Oleh Rizky Fajar
Akhir-akhir ini media masa ramai menyoroti kasus pimpinan KPK non aktif (bibit-candra) yang diperiksa oleh penyidik Polri karena diduga menerima suap yang hingga akhirnya mereka sekarang ditangguhkan karena belum cukup bukti yang kuat dan kasus keputusan bail out (dana talangan) Bank Century yang tidak sesuai dengan persetujuan DPR , dana talangan yang seharusnya untuk Bank Century hanya Rp 1,3 triliun, tetapi LPS menyuntikan dana ke Bank Century hingga mencapai Rp 6,77 triliun entah tangan gaib mana( invisible hand) yang bermain ditingkatan elit hingga mencapai angka triliunan tersebut. Dua kasus diatas hanya variabel kecil yang bisa kita simak secara nyata penyelesaian hukum positif di negara kita.
Penegakan hukum di Indonesia seolah-olah mengalami batu terjalnya dengan munculnya beberapa masalah ditataran penegak kelas elit. Aparat penegak hukum ibarat mendapat sindiran telak agar dituntut profesionalismenya, terutama dalam hal kemampuan menerapkan aturan secara berani benar dan tepat agar memutus dengan adil meski mendapat tekanan secara psikologis dari manapun, serta meningkatkan integritas moralnya.
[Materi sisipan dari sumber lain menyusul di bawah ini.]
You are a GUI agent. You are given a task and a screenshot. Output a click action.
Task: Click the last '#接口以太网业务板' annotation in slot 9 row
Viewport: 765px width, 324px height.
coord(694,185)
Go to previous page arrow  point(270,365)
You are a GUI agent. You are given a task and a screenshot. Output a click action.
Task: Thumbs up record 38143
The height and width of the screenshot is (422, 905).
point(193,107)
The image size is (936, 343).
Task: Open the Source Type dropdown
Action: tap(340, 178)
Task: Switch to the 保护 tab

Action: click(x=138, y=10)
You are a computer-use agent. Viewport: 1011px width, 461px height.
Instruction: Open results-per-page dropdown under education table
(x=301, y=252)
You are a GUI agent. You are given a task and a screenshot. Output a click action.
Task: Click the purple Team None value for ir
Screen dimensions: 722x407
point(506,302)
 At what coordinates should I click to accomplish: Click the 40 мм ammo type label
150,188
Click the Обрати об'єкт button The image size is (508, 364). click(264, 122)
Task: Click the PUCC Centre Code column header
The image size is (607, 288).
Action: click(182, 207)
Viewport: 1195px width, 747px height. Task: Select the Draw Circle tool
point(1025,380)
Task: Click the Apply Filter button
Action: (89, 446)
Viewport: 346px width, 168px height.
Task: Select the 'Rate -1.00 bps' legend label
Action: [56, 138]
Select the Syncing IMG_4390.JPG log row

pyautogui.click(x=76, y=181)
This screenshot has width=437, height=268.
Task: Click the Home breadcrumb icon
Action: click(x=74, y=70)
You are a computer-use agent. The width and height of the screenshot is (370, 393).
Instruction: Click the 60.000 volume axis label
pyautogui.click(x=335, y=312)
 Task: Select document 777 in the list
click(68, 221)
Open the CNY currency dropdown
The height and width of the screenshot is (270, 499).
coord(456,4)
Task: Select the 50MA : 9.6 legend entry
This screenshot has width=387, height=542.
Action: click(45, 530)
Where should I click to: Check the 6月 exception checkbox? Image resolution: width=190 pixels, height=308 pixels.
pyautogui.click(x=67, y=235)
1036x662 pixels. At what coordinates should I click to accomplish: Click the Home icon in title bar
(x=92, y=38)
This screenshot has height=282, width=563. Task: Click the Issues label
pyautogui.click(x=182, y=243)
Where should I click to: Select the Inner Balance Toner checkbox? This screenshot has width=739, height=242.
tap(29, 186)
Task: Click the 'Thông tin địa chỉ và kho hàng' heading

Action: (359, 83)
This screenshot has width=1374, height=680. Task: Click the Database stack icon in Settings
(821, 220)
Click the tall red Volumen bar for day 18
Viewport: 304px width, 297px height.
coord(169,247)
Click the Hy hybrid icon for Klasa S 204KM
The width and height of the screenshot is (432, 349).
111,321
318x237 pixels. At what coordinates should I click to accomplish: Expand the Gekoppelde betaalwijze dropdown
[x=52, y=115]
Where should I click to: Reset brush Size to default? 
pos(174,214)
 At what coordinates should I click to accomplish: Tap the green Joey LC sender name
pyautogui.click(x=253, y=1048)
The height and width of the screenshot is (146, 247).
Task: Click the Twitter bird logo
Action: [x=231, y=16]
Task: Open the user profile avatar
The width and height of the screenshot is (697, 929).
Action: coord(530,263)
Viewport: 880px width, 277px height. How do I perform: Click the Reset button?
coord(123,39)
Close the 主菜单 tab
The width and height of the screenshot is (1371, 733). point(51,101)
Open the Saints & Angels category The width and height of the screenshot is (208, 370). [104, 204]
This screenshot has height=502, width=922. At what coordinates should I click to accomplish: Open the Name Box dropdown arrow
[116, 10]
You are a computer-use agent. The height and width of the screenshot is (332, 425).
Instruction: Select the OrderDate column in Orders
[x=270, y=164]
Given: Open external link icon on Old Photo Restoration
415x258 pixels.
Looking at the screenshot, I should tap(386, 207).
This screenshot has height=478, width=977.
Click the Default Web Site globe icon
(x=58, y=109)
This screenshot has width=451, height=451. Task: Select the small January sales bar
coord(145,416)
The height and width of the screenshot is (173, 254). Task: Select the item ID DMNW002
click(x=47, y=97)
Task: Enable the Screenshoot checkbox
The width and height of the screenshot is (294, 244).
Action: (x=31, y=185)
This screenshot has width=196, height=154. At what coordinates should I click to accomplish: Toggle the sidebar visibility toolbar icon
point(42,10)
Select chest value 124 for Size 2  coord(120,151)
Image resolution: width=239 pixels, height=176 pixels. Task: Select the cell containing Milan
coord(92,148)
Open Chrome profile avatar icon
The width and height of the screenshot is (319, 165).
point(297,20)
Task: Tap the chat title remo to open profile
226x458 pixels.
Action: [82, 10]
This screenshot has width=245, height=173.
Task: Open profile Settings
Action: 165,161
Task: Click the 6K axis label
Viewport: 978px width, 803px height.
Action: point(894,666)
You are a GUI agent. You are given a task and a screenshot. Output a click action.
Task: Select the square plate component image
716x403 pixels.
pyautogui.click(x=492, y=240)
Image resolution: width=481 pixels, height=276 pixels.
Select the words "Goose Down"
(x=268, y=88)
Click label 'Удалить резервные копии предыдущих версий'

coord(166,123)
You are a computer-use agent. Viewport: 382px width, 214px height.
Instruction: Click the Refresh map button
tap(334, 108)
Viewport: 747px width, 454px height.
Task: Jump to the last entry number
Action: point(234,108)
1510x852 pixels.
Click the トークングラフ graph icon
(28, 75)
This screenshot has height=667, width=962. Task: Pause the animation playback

Jika kita merujuk pada definisi hukum dari pandangan Utrecht “ hukum itu merupakan himpunan peraturan-peraturan (perintah-perintah dan larangan-larangan) yang mengurus tata tertib suatu masyarakat dan karena itu harus ditaati oleh masyarakat”( Drs.C.S.T Kansil.Pengantar Ilmu Hukum dan Tata hukum Indonesia:hal 38), maka semua elemen masyarakat wajib mengabdikan diri terhadap tata tertib yang sudah disepakati tanpa kecuali penegak hukum. Hukum bukan hanya identik dengan Pengadilan, kejaksaan, atau instansi pemerintah tetapi lini kehidupan manusia akan selalu menemui hukum.
Profesor Apeldoorn berpendapat bahwa tujuan adanya hukum adalah mengatur pergaulan hidup manusia secara damai. Pendapat Apeldoorn secara tekstual mengandung makna cita-cita masyarakat berkeadilan sosial (social justice), dimana masyarakat mengonsep aturan sendiri untuk dijadikan kesepakatan bersama. Hukum dituntut untuk memenuhi karya Radburch ketiga-tiganya itu disebut sebagai nilai-nilai dasar dari hukum (Radburch, 1961 ;36). Ketiga nilai dasar tersebut adalah keadilan, kepastian hukum, kegunaan. Sekalipun ketiga-tiganya itu merupakan nilai dasar dari hukum, namun antara antara mereka terdapat suatu ketegangan satu sama lain. Hubungan atau keadaan yang demikian itu bisa dimengerti, oleh karena ketiga-tiganya berpotenssi bertentangan antara satu dengan yang lain, apabila yang kita ambil adalah kepastian hukum maka nilainya akan menggeser nilai keadilan, maupun sebaliknya. Yang utama bagi kepastian hukum adalah peraturannya, apakah peraturan tersebut harus adil dan mempunyai kegunaan bagi masyarakatnya , adalah diluar pengutamaan nilai kepastian hukum itu sendiri.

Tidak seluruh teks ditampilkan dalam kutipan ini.